### Brief A
Reproduce the part of the passage on data cleansing with pandas that opens with the words containing "Let us consider" and closes with "common in real-time.".
### Brief B
Among the entries, take the part that opens with the line containing "Where should I click to: Click" and closes with the line containing "pos(1300,682)". Write out only those lines, substituting "garbage" for "trash" and keeping everything else the same.

-- Passage shown start --

Data Cleansing Using Pandas

Data scientists spend a large amount of their time cleaning datasets and getting them down to a form with which they can work. A lot of data scientists argue that the initial steps of obtaining and cleaning data constitute 80% of the job. Therefore, if you are just stepping into this field or planning to step into this field, it is important to be able to deal with messy data, whether that means missing values, inconsistent formatting, malformed records, or nonsensical outliers.

In this article, we will cover a few pandas libraries that are used to clean the data.

Functions Used for Data Cleaning

After reading the data set into a data frame using .read_csv( ) we will try to clean the Data using different functions

Why Should we Rename Columns and Index

If your data was generated by a computer program, it probably has some computer-generated column names, too. Those can be hard to read and understand while working, so if you want to rename a column to something more user-friendly, you can do it using df.rename()

Consider the following DataFrame

	A	B
0	1	4
1	2	5

df.rename(columns={"A": "a", "B": "b"})

Output:

	a	b
0	1	4
1	2	5

We can also rename the index using .rename()

df.rename(index={0: "x", 1: "y"})

	a	b
x	1	4
y	2	5

Missing data is always a problem in real-life scenarios. Areas like machine learning and data mining face severe issues in the accuracy of their model predictions because of the poor quality of data caused by missing values. In these areas, missing value treatment is a major point of focus to make their models more accurate and valid.

When and Why Is Data Missed?

Let us consider an online survey for a product. Many times, people do not share all the information related to them. Few people share their experience, but not how long they are using the product; few people share how long they are using the product, their experience but not their contact information. Thus, in some or the other way, a part of data is always missing, and this is very common in real-time.

In Pandas missing data is represented by two value:

None: None is a Python singleton object that is often used for missing data in Python code.

-- Passage shown end --
-- Dataset excerpts start --

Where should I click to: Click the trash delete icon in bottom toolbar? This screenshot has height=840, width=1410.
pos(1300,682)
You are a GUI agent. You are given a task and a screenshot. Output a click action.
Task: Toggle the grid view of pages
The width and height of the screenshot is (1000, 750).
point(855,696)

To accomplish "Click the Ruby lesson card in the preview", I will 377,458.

-- Dataset excerpts end --
-- Dataset excerpts start --

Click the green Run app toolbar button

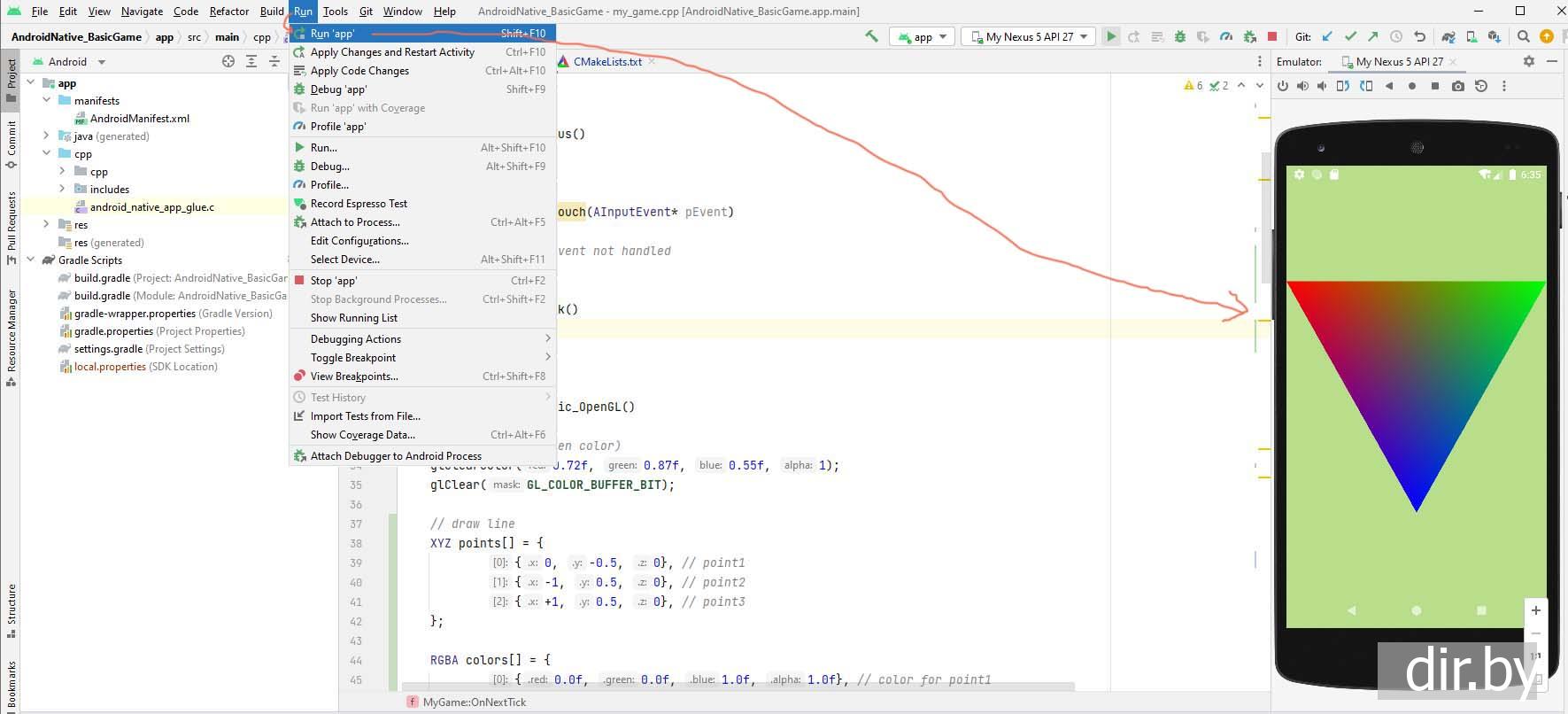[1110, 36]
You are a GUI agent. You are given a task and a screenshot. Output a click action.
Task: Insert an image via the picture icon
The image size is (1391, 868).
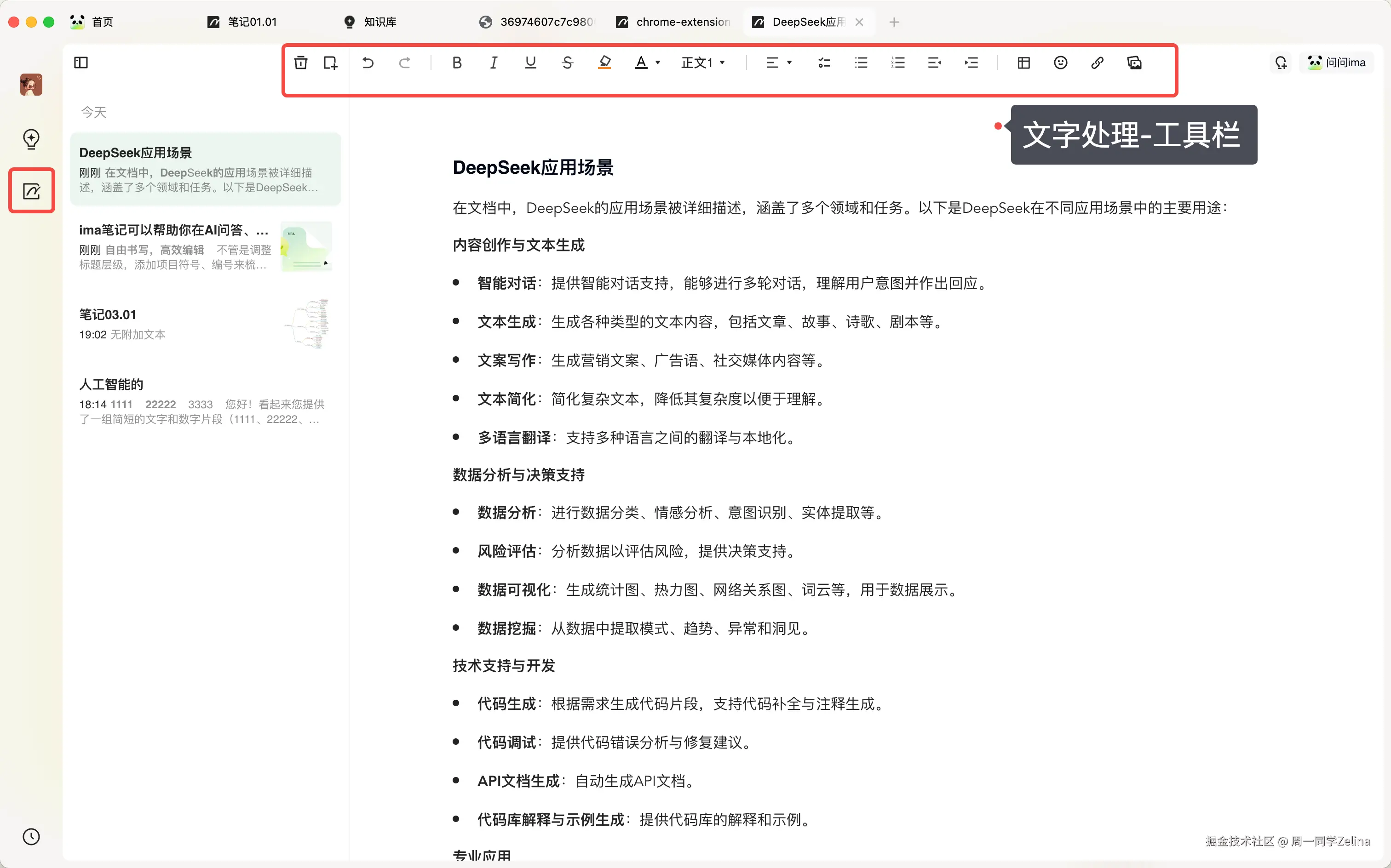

-- Dataset excerpts end --
-- Dataset excerpts start --

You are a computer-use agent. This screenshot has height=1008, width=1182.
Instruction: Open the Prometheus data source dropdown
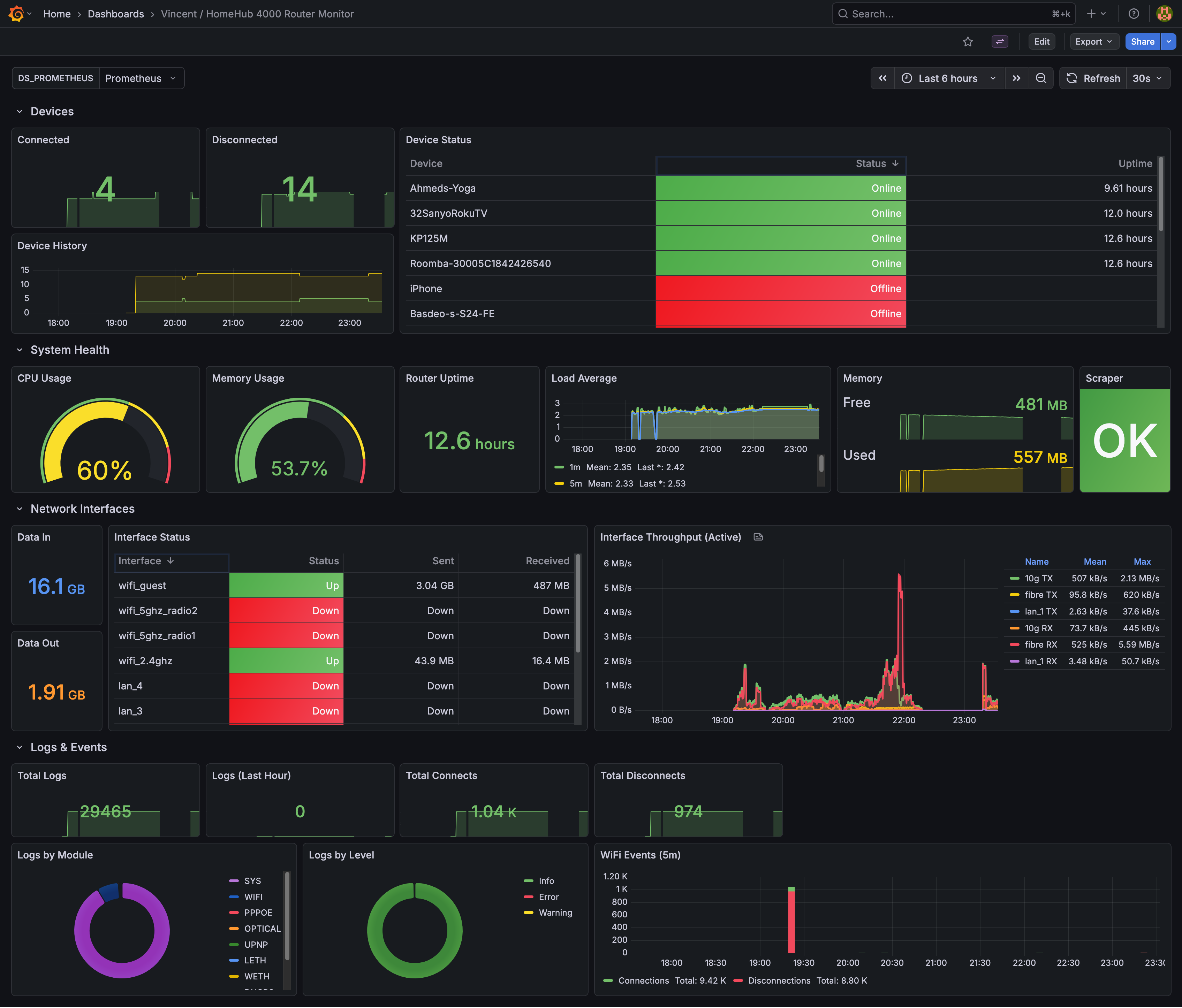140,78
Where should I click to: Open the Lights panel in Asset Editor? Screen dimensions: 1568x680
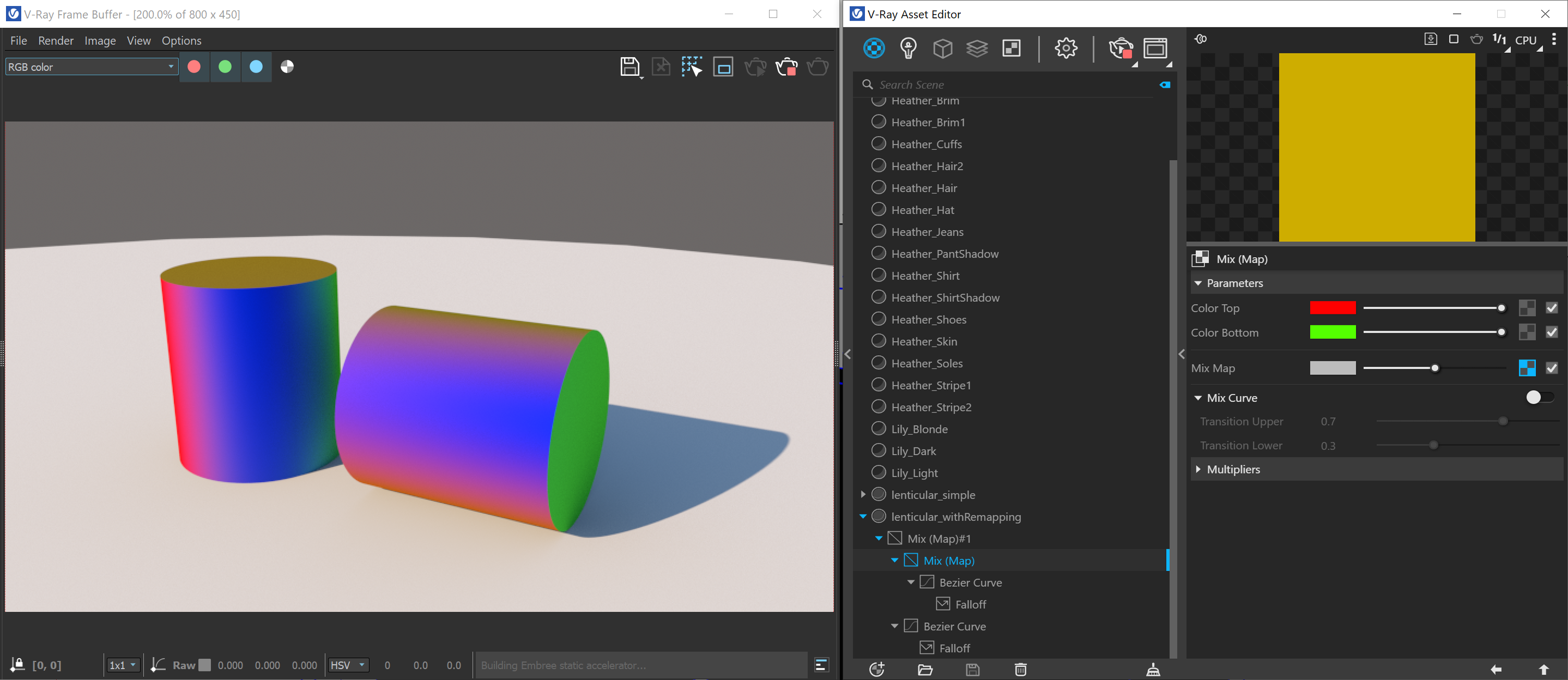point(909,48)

-- Dataset excerpts end --

### Written response A
Let us consider an online survey for a product. Many times, people do not share all the information related to them. Few people share their experience, but not how long they are using the product; few people share how long they are using the product, their experience but not their contact information. Thus, in some or the other way, a part of data is always missing, and this is very common in real-time.

### Written response B
Where should I click to: Click the garbage delete icon in bottom toolbar? This screenshot has height=840, width=1410.
pos(1300,682)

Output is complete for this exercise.